Giornata internazionale del benessere sessuale, promossa dall'Organizzazione Mondiale della Sanità (Oms) ogni 4 settembre. In Italia c'è grande interesse per l'argomento, le persone vogliono informarsi e se all'estero sono previsti convegni, seminari, interventi nelle scuole, negli ospedali, all'università, in piazza, mostre e incontri, qui nessuno crea l'occasione di parlarne e saperne di più.
Forse poco conveniente sotto campagna politica? Eppure il sesso è argomento per tutti gli adulti, ognuno lo vive a modo proprio.

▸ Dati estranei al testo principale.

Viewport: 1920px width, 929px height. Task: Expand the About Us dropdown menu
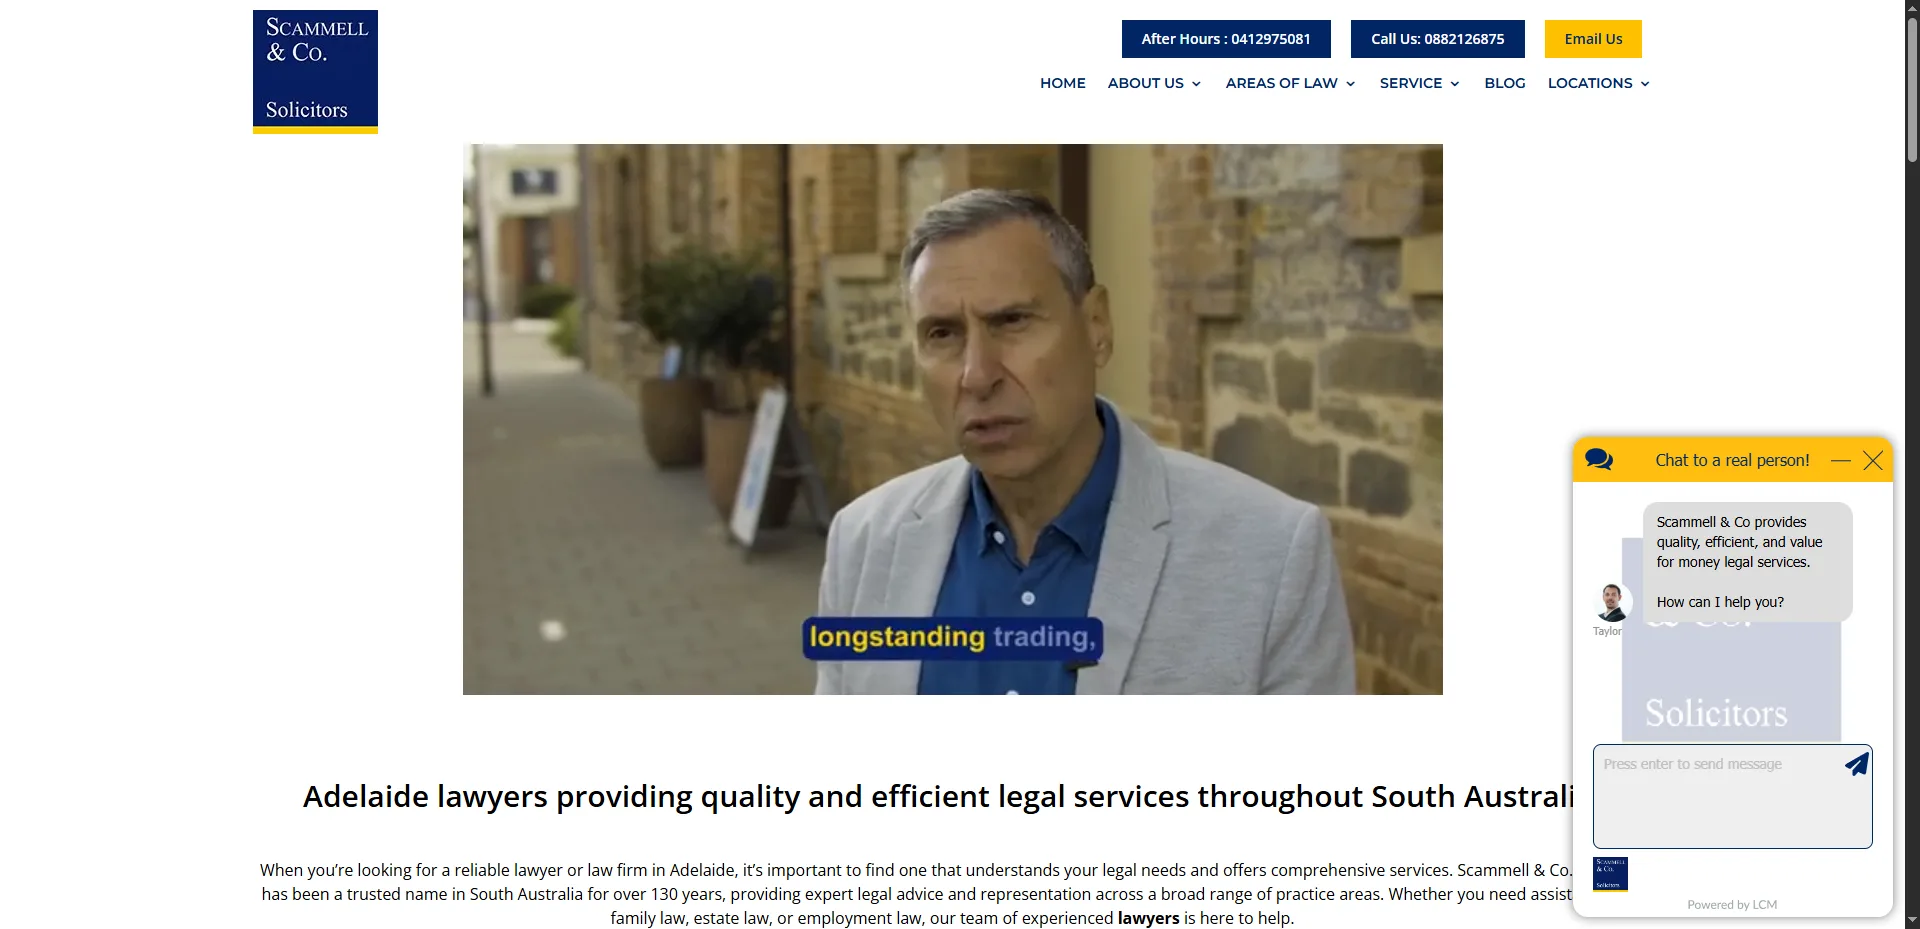(x=1154, y=83)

Si celebra la Giornata Mondiale del Benessere Sessuale, per ricordare la salute e i diritti sessuali. La sessualità deve essere piacevole, libera, priva di coercizione.
Per raggiungere una salute sessuale ottimale, bisogna avere una visione positiva e rispettosa della sessualità e della relazioni fisica, "al fine di avere piacevoli e sicure esperienze, libere da coercizioni, discriminazioni e violenze", spiega l'Oms.
Questa ricorrenza da dieci anni promuove la consapevolezza sessuale quale tema importante di salute pubblica. L’iniziativa, promossa dal 2010 dalla World Association for Sexual Health, ha lo scopo di divulgare una visione più rispettosa della sessualità e della relazioni fisica e fornire informazioni affidabili, sul rischio di contrarre malattie sessualmente trasmissibili (MST) e le cure sanitarie per l'apparato riproduttivo e il piacere.
Il benessere sessuale si riverbera su tutta la società, sull'economia positivamente.
E' tempo che si sappia: sono numerosi i benefici del sesso per la sfera fisica e quella psicologica. Orientamento, identità di genere, espressione sessuale, relazioni e il piacere, sono tutte le componenti fondamentali per raggiungere il benessere sessuale, l'orgasmo. Liberarsi dei tabù che attanagliano la società e, spesso, impediscono di vivere serenamente la natura dell'essere umano è un'esigenza.
Godere è un diritto di tutti ed è importante rimuovere gli ostacoli e mettere all'angolo le ristrette mentalità. Per questo ci vuole più informazione.